**What this task involves**
Reproduce the lines of the listing below without any changes, starting at the line with "Task: Tap the orange" and ending at the line with "Action: (x=112, y=588)", both ends included.

_ _ _ _ _ _ _

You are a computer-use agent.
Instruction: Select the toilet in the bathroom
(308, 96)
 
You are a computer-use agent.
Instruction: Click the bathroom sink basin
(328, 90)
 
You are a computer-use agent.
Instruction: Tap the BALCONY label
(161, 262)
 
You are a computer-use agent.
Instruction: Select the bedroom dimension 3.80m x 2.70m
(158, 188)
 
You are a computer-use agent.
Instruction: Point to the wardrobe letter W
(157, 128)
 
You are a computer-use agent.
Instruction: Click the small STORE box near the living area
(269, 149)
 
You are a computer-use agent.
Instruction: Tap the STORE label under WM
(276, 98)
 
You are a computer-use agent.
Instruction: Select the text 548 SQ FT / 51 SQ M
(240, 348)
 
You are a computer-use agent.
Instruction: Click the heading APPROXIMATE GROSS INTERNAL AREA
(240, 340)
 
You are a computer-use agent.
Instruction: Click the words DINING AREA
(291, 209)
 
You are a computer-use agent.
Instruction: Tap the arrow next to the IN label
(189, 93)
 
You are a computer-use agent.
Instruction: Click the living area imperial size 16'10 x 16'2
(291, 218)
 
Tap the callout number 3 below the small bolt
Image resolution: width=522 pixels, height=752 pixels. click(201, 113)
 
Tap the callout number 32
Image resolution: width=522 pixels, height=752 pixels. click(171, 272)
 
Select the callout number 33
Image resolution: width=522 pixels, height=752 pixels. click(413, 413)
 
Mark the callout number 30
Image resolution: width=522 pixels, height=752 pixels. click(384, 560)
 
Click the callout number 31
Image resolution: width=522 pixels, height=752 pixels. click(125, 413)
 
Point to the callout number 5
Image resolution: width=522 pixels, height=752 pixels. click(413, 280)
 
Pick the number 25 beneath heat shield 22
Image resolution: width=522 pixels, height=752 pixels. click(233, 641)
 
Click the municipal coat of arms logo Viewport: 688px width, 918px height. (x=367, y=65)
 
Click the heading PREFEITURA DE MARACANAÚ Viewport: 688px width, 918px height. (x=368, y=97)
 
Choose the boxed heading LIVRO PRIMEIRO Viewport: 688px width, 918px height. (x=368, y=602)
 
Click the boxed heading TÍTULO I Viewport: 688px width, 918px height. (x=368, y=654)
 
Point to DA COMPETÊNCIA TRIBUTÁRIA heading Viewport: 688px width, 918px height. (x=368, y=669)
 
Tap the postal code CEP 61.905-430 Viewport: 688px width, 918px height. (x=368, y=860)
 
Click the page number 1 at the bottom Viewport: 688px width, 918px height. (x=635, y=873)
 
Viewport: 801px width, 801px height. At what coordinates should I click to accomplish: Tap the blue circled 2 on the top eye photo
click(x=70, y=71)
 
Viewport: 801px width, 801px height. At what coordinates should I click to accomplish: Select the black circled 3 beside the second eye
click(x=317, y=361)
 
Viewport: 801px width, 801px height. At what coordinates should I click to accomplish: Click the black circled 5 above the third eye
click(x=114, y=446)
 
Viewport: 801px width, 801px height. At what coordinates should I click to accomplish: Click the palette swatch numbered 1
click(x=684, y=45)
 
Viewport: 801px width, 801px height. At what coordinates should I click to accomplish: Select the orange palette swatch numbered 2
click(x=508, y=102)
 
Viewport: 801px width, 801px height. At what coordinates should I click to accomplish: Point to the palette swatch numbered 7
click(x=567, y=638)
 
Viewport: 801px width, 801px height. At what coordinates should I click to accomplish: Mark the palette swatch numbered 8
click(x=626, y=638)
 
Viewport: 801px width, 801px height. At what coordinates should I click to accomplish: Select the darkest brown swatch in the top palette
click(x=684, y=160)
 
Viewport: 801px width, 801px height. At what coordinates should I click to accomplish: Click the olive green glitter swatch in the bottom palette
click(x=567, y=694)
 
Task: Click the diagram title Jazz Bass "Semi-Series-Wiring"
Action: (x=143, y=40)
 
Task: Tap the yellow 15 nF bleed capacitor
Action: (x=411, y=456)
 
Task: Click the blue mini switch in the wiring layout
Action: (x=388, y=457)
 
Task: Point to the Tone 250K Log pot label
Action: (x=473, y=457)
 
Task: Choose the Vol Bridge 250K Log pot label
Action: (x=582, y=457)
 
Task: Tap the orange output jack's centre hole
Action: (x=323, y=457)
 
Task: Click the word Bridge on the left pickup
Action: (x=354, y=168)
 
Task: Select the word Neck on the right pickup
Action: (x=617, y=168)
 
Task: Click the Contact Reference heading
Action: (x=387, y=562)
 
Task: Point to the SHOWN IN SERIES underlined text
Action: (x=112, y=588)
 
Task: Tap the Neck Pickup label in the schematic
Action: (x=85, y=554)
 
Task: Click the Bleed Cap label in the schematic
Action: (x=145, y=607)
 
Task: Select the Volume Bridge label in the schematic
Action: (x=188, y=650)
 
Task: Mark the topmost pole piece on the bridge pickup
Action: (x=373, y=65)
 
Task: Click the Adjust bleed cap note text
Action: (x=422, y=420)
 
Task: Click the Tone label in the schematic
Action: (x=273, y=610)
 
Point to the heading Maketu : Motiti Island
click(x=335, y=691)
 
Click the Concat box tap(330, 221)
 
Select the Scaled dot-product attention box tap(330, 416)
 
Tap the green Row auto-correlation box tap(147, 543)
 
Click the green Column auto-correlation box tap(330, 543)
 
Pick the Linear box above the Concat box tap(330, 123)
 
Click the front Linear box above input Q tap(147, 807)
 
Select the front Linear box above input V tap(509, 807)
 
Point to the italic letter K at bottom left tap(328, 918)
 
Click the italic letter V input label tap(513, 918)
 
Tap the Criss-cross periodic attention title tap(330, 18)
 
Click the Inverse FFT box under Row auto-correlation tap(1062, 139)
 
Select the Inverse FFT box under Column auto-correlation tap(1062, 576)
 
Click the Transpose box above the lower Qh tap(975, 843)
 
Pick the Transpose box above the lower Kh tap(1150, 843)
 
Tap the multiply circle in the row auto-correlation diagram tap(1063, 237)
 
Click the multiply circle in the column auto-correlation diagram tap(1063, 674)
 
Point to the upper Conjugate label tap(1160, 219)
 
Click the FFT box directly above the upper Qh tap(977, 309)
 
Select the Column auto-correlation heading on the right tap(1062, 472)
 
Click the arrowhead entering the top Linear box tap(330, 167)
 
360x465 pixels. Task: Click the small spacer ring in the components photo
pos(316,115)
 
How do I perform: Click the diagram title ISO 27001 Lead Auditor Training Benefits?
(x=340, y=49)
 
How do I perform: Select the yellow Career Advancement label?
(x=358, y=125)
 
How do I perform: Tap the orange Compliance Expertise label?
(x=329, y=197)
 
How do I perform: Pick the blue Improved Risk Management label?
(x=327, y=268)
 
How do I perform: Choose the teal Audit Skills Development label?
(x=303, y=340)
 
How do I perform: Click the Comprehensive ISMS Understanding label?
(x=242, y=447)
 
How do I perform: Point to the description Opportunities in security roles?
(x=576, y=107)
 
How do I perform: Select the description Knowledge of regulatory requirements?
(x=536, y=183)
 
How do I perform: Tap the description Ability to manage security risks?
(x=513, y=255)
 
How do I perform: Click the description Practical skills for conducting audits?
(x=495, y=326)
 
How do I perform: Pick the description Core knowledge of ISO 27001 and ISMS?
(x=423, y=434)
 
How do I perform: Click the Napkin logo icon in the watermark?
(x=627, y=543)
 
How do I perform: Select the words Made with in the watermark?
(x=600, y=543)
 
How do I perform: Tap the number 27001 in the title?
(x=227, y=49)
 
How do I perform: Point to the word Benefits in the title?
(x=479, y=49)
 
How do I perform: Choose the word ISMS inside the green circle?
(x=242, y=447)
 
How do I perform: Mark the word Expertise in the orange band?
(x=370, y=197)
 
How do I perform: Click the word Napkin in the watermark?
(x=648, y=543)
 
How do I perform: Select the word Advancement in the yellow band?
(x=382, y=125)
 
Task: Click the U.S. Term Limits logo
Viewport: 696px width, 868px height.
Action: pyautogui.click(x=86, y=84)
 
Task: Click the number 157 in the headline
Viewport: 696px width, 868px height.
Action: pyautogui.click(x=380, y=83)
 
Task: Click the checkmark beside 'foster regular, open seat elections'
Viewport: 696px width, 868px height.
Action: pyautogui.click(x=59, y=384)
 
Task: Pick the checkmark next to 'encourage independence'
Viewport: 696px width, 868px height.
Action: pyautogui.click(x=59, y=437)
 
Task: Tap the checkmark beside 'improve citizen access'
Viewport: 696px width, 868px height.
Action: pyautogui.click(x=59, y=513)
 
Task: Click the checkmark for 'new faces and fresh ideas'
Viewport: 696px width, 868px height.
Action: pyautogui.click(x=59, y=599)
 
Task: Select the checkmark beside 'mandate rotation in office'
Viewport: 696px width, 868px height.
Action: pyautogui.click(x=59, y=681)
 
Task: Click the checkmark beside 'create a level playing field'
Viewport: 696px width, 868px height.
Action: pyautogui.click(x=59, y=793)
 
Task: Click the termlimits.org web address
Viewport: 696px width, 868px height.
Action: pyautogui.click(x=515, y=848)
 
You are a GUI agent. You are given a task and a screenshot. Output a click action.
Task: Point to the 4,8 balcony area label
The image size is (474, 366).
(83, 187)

_ _ _ _ _ _ _

**Final answer**
Task: Tap the orange output jack's centre hole
Action: (x=323, y=457)
 
Task: Click the word Bridge on the left pickup
Action: (x=354, y=168)
 
Task: Select the word Neck on the right pickup
Action: (x=617, y=168)
 
Task: Click the Contact Reference heading
Action: (x=387, y=562)
 
Task: Point to the SHOWN IN SERIES underlined text
Action: (x=112, y=588)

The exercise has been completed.